I recently attended a flag-raising event honouring survivors of the residential school experience at Royal Victoria Regional Health Centre (RVH) in Barrie as a guest of the Indigenous patient services team, which had asked me to speak on Truth and Reconciliation.
The event was held in a courtyard and was well attended by RVH staff and dignitaries. Our hosts at RVH began the day with the requisite land acknowledgement. In my mind, I am thankful for the gesture. It is a step in the right direction. But I also know that, traditionally, for the First Nations, a land acknowledgement also spoke of the relationship between nations and how that relationship would be maintained and preserved.
Upon being invited to speak, I took a slow pan of the audience, and I was impressed at the number of orange shirts worn by the spectators. That made for an easy start to my address, so I began with an observation about how I have been a part of these flag raisings for many years now throughout Simcoe County. When I first began, five years ago, I and any other Indigenous people who attended these events were very visible. We were the only people wearing orange shirts with the slogan ‘Every Child Matters’ on them.

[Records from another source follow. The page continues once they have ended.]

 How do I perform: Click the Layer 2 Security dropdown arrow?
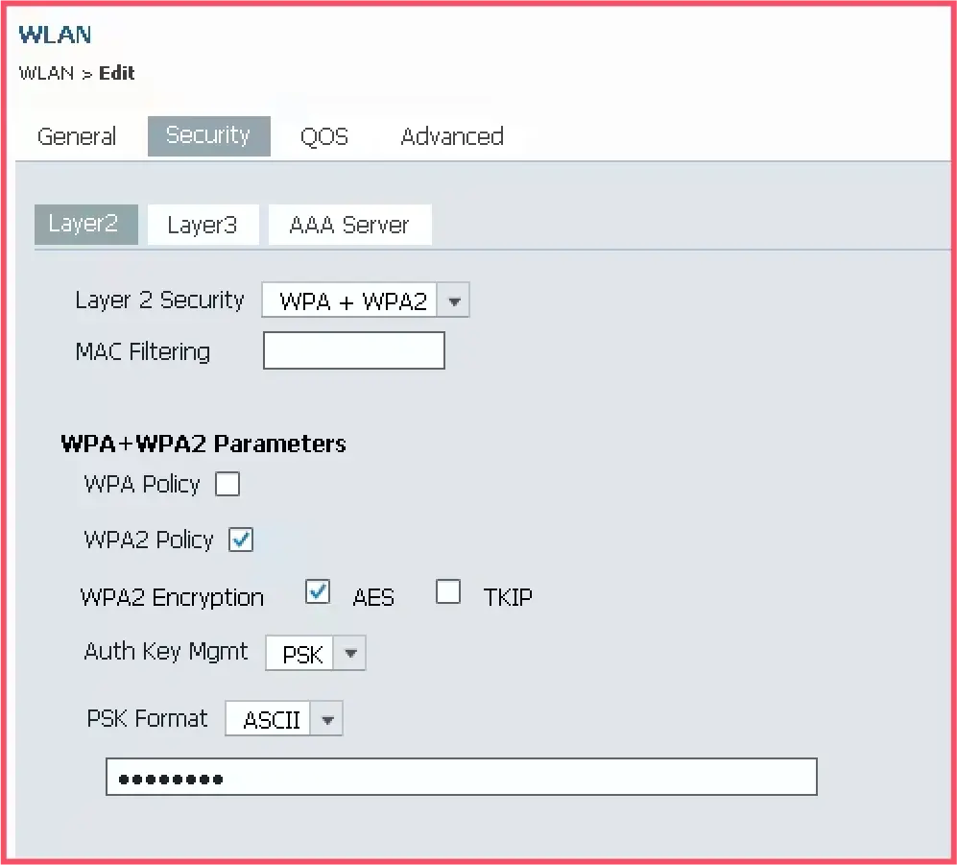pyautogui.click(x=453, y=300)
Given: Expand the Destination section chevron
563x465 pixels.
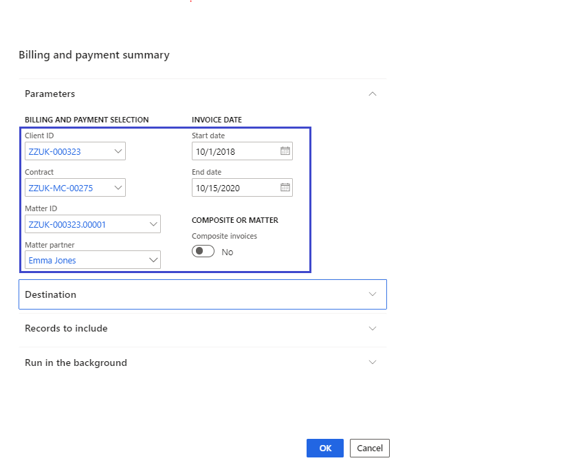Looking at the screenshot, I should point(373,294).
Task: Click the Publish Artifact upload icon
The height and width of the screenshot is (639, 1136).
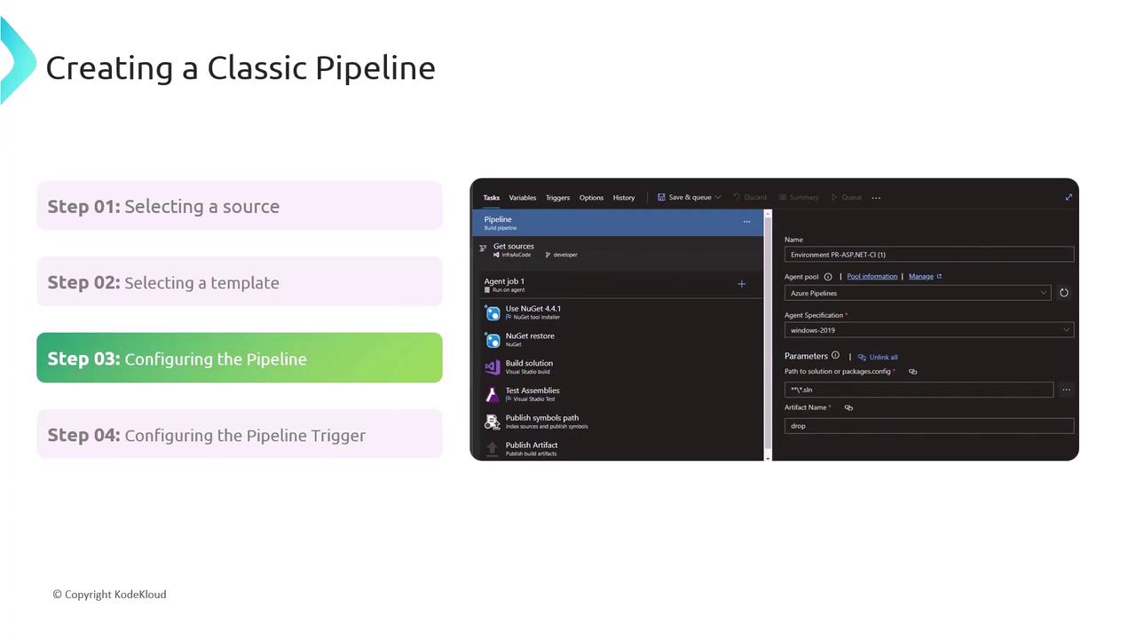Action: [x=493, y=448]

For the uninitiated, the orange shirt represents the experience of residential school survivor Phyllis Webstad. If you’re not familiar with who that is, I invite you to research who she is, and you will learn the story of Orange Shirt Day and what it means for the survivors of the residential school experience.

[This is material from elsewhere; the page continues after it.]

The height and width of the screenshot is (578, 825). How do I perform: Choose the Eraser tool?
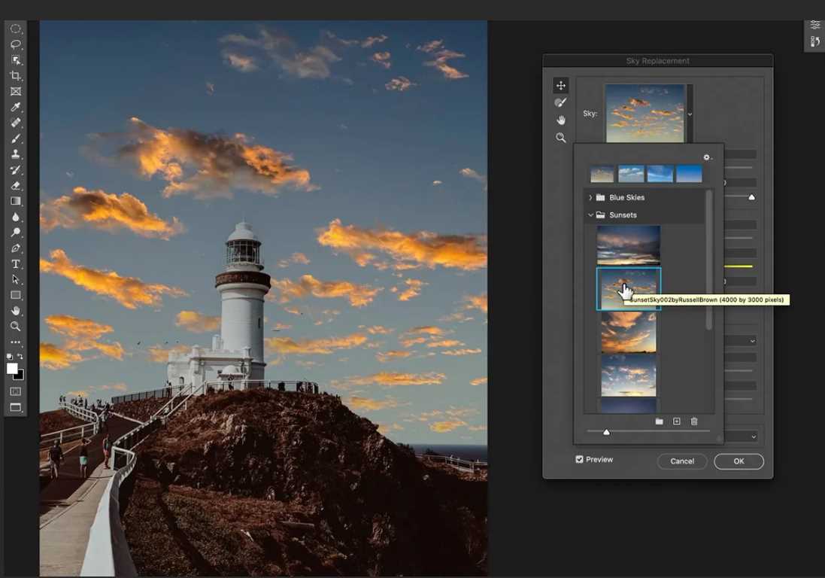(15, 186)
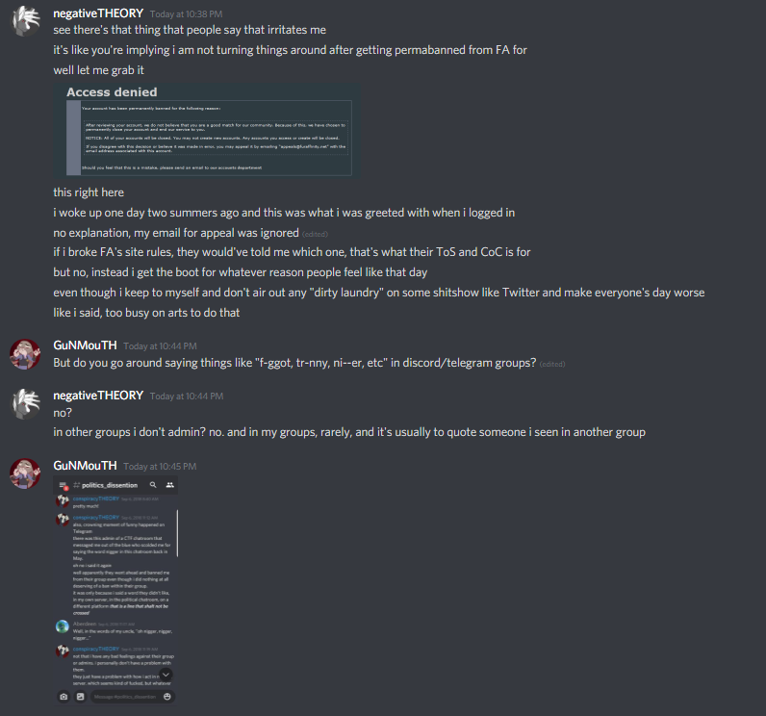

I was so impressed and moved by the number of orange shirts in the audience at RVH that I thanked them for being there in such great numbers. I encouraged them to bring friends to the next event. I reminded them about how we, Indigenous people, have stood with you as allies to the Crown since the War of 1812. We stood with you in great numbers through the First and Second World Wars. We stood with you as allies once more in Korea and again without question in Afghanistan.
Locally, we stood with you in 1837-38 during the Upper Canada Rebellion. Even more recently, we stood with you during the Site 41 protests in 2009 to stop a mega dump from being built on land that nurtures the cleanest water on the entire planet.
You’re welcome.
But we don’t see enough of you standing beside us. Reconciliation will happen when we see you returning the favour and standing with us as allies, as treaty partners, as we challenge governments on any or all of the lengthy list of grievances and wrongs being committed against Indigenous people in this country.

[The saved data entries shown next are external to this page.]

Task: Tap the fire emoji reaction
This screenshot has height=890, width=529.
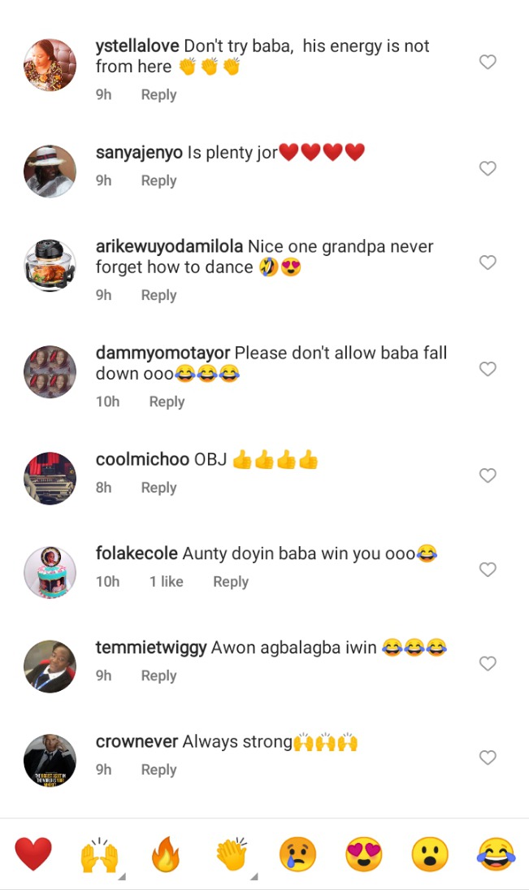Action: (166, 855)
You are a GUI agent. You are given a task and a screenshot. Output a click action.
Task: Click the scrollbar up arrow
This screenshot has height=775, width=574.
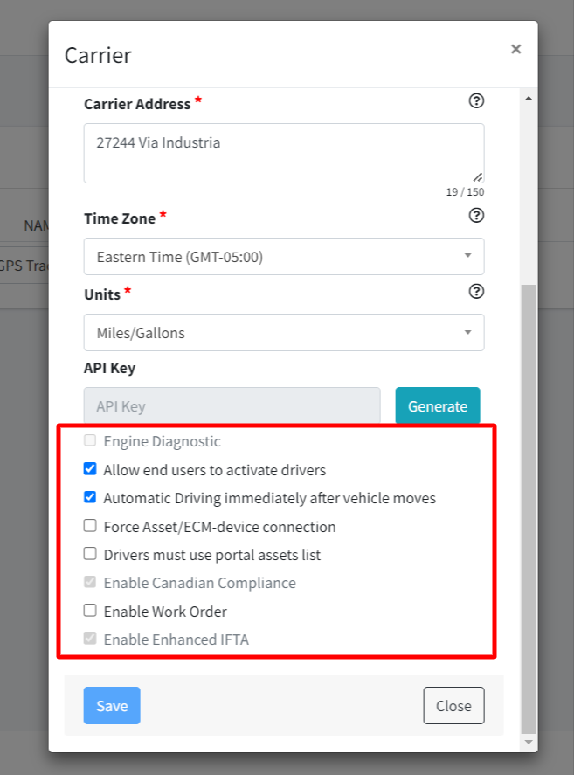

Take your pick. There is the struggle to ensure Indigenous people have clean drinking water, sufficient housing for their families, proper access to adequate medical care.
That Canada’s national police force serves and protects our people, too, not brings harm to them.
That Indigenous women can be safe to travel across the country without fear of being terrorized or killed.
That past promises made during treaty making are finally lived up to so Indigenous people can return to the same prosperity they enjoyed prior to contact and even after that, when we were a huge part of the world economy during the fur trade.
Orange shirts one day of the year is a good start, but let’s move beyond this and land acknowledgements that seem more and more to be self-serving and performative. Take any one of the 94 calls to action that were adopted by the Government of Canada in the 2015 Truth and Reconciliation report and, as allies, create a response.
Stand with us. As we have stood with you.
Jeff Monague is a former chief of Beausoleil First Nation on Christian Island, former treaty research director with the Anishnabek (Union of Ontario Indians), and veteran of the Canadian Forces. Monague, who taught the Ojibwe language with the Simcoe County District School Board and Georgian College, is currently the manager of Springwater Provincial Park. His column appears regularly.